In 1998 the percentage of female surgeons was 21.8% and in 2008 that number increased to 32.3%.2In a field where the female voice is sparse and still growing, strong female mentorship can be fruitful for young women surgeons.  In medical school I was fortunate to have a female mentor who was a dean and pediatrician who shared a passion for medical education. Few women in science have been able to reach the prominent academic position she holds.  As a professional woman, she experienced the unique challenges that women face as they continue to advance professionally in the medical field. With her female voice, guidance, and insight borne from years in the profession, I have been better able to navigate my career as a surgeon. The female perspective is important for women in medicine, but excellent mentorship comes from both genders.

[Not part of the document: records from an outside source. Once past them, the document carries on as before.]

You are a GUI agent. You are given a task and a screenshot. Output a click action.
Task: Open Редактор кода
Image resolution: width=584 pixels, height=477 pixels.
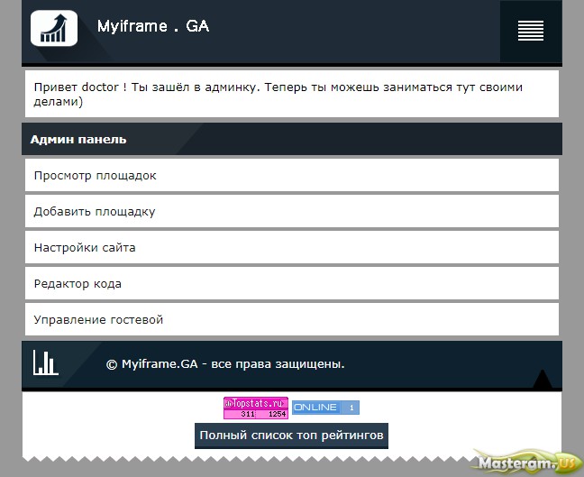(x=78, y=283)
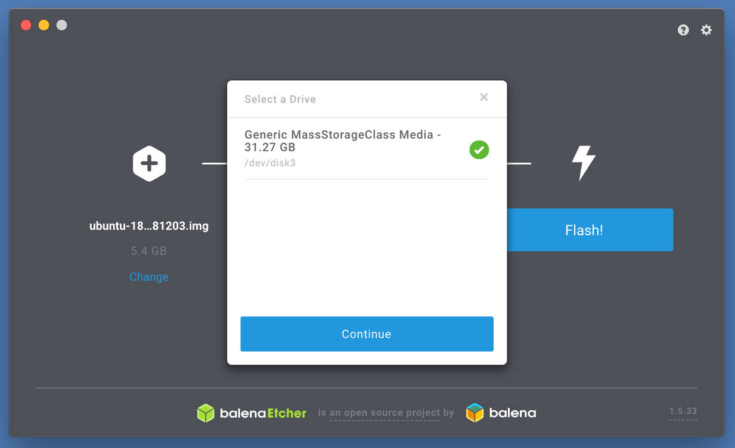The width and height of the screenshot is (735, 448).
Task: Minimize the window with yellow button
Action: point(44,25)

During my research years as a surgical resident, I am pursuing oncology projects in Rwanda in global surgery. Making waves to define a new academic field, global surgery, can be rewarding but extremely challenging. It is complex since there are numerous cultural and ethical issues. I am privileged to be mentored by a surgeon who is a pioneer in the nascent field of global surgery. Modeling his cross cultural interpersonal communication skills and sharing our passion for equity in surgery, I have been able to successfully develop a breast disease training course with my Rwandan colleagues. But even with this success, the field is severely underfunded and due to funding challenges our projects almost fell through. However, his guidance and experience on how to navigate philanthropic meetings and administrative hurdles ultimately led to successful outcomes. His kindness, altruism, and passion towards reducing inequities in surgical care globally is to be modeled and commended.

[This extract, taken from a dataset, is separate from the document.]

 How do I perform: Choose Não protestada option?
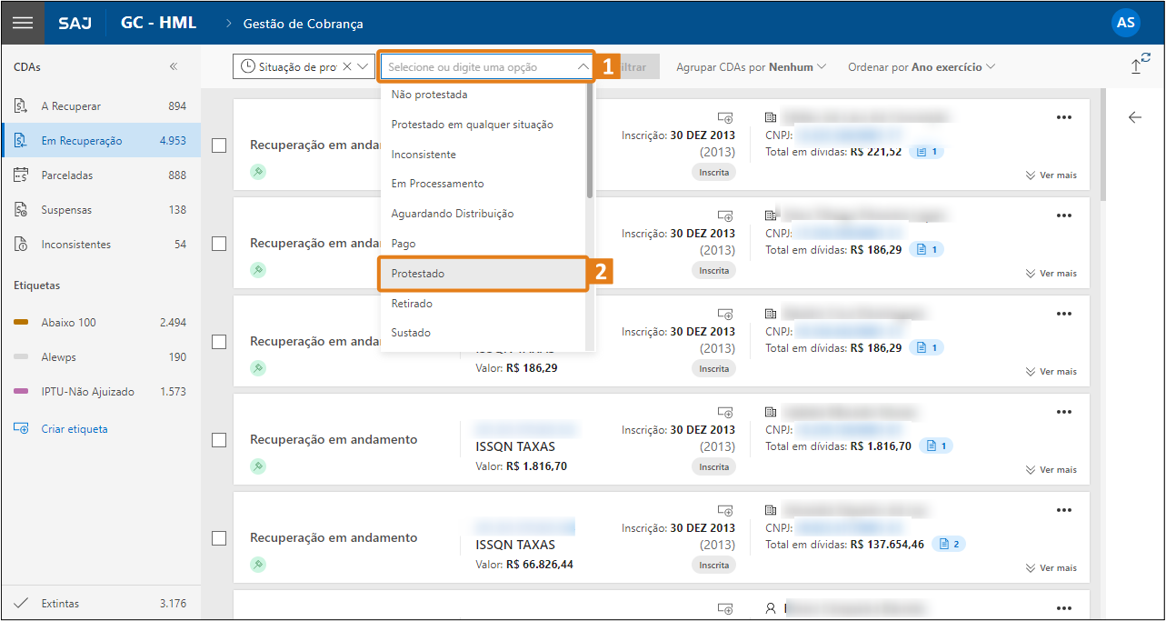click(x=429, y=95)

During surgical residency, a trainee also needs a mentor who is invested in developing their technical and cognitive surgical skills. In my clinical residency program, I met a hepatobiliary surgeon who has pushed me to strive harder. His engagement and experience in my development has been un-wavering through professional and personal hurdles. I always trust his advice because I know it is coming from someone who truly cares about me.

Although each mentor has a slightly different background than my own, pieces of their personality, experiences, and backgrounds resonate with me as an individual. Their trust and belief in me has led to fruitful relationships and they are like family. My mentors have been crucial in my transition from medical student to surgical resident and as a surgical researcher. Their un-wavering support during hurdles I didn’t anticipate have strengthened our bonds. Recognizing my passions for surgery, education, and equitable care for impoverished populations they are guiding me towards concrete goals that will hopefully make a lasting contribution to society. While the line of Socrates mentorship continued in Plato and eventually worked its way to William Halsted and Harvey Cushing, so too will the teachings of my mentors. I hope to pass on our shared values, goals, and their kindness to those I mentor in the future.

References
1.) Assael, Leon. Every Surgeon Needs Mentors: A Halsteadian/Socratic Model in the Modern Age. J Oral Maxillofac Surg. 68:1217-1218, 2010.
2.) Association of American Medical Colleges Accessed June 6, 2014 https://www.aamc.org/download/53502/data/wimstatisticsreport2009.pdf


Dr. Shilpa S. Murthy is currently a second year research fellow at the Center for Surgery and Public Health, Brigham and Women's Hospital in Boston, Massachusetts. She recently completed her MPH at Harvard School of Public Health and has interests in global surgical oncology, surgical disparities, and medical education. She is a general surgery resident at Indiana University.